I Cesaroni - The Return: The Seventh Season Tonight on Canale 5
Claudio Amendola, this time also as director, returns to the series set in Garbatella, amidst painful goodbyes and new entries. The first two episodes in prime time.
A letter hung on the wishing tree at Termini station: this missive by a child is responsible for the comeback of I Cesaroni on the small screen, at least according to the historical face Claudio Amendola, who also sits behind the camera for the occasion. The wish of a young viewer, whether true or fictionalized, thus brought one of the most beloved Italian series by the general public back to television, almost twelve years after its last season.
The Garbatella family thus reappears on Canale 5 from April 13 with twelve episodes over six evenings, exactly two decades after the first episode. And it does so at a time when television revival has become a lucrative as well as sentimental strategy – just think of the return of Beverly Hills 90210 on Sky, or that of Malcolm on Disney+ – riding that nostalgia effect which, after the eighties and nineties, is now set to reinvigorate productions from the new millennium as well.
Who's back... and who's not
A new season that starts from a tragic premise, even in reality. Antonello Fassari, the unforgettable Cesare Cesaroni, passed away in April 2025, just as filming was about to begin. The entire seventh season is dedicated to him, with the nostalgic breath thus tinged with further nuances, finding itself grappling with the irreversible absence of someone who embodied some of those characters now familiar in many Italian homes.
To tell the truth, there are many absences, although fortunately in this case the missing actors are alive and well. Key figures such as Elena Sofia Ricci, Alessandra Mastronardi, Micol Olivieri, Max Tortora are missing: after all, even in the best real families, conflicts and divisions are commonplace, let alone in fictional ones.

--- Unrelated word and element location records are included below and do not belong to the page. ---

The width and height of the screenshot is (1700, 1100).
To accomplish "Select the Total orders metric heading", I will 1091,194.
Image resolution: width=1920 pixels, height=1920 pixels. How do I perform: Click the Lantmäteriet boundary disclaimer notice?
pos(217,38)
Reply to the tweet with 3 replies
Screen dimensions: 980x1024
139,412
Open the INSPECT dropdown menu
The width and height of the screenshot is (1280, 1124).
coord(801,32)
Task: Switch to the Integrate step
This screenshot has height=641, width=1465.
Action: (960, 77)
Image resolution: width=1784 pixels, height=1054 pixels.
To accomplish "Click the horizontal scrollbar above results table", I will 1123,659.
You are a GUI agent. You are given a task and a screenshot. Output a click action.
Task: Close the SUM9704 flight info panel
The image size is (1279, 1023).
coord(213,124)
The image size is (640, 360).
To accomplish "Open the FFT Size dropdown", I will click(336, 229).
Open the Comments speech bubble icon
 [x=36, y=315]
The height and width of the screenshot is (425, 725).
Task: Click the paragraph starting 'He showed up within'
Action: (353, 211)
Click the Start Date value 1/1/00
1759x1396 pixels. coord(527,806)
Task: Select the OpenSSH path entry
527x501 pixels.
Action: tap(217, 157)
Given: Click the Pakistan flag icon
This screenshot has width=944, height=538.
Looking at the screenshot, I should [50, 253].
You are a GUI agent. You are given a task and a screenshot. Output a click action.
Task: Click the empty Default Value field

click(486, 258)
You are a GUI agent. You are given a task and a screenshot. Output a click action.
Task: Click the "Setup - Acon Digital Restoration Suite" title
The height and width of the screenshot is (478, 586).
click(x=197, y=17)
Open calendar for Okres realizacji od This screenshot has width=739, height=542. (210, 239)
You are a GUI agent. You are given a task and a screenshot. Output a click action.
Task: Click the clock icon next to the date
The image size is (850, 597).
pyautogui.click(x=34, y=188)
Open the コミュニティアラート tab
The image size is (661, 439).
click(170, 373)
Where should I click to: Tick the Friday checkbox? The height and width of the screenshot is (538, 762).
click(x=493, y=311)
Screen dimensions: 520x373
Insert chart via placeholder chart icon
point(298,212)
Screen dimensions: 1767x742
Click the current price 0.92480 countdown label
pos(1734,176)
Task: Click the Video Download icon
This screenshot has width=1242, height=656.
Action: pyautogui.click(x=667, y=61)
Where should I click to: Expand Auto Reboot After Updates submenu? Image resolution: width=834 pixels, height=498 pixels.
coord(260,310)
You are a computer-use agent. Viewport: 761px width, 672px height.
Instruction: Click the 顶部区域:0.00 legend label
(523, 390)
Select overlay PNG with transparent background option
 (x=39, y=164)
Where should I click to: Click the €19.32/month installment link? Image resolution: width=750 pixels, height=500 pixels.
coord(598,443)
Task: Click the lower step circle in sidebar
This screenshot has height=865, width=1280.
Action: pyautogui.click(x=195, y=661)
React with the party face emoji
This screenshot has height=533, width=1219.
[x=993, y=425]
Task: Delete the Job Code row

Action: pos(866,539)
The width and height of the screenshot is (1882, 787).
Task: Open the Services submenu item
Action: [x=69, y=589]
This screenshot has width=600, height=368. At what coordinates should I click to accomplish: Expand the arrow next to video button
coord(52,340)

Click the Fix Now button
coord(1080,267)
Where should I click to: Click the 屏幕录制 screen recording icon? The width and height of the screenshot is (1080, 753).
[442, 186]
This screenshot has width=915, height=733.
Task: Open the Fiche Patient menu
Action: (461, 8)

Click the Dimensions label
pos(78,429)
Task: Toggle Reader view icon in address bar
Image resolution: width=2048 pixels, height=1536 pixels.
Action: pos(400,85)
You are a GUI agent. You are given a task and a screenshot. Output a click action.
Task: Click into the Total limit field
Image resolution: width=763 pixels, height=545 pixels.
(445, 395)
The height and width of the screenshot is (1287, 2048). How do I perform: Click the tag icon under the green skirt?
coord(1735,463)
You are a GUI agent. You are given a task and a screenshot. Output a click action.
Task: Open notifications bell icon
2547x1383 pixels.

The character of Giulio, played by Amendola himself, is still at the center of everything, with the historic Garbatella wine shop threatened by economic difficulties and the decision of his brother Augusto, a confirmed Maurizio Mattioli, to sell his shares. Marco lives with his new partner Virginia, while the arrival of Marta, his daughter with Eva who grew up in New York, risks changing everything, even in school dynamics, with teen-movie suggestions timidly emerging in the first two episodes. New entries include Ricky Memphis and Lucia Ocone, who bring new situations, and guest-star Paolo Bonolis in the gratuitous role of himself.
The changing times
What I Cesaroni represented in the Italian television landscape of the 2000s is difficult to measure, especially considering that the series was born as an adaptation of the Spanish Los Serrano, from which it progressively distanced itself more and more, acquiring its own characteristic physiognomy, strongly contextualized to the Roman setting.
Garbatella became the natural set for a good-natured and complicated Italian identity, and in this seventh season Amendola tries to update the format to current times, but ends up paying for a certain reluctance to effectively address the changes of a country and a society that have profoundly changed, for better or worse. The risk of trivializing certain themes, especially those in school – which seem to come from an outdated imaginary – and of cyclically continuing between sentimental discussions and family issues that seem to disregard the advancing world, make this appetizer less lucid and aware than potentially desirable.
Certainly, I Cesaroni - The Return faces a double difficulty: speaking to historical fans while also trying to attract new ones, in a serial and media landscape that is very different and subject to the logic of the streaming market: will its popular soul be enough to justify its return, or was it better to leave the memory as it was? To posterity and the next episodes, the difficult verdict.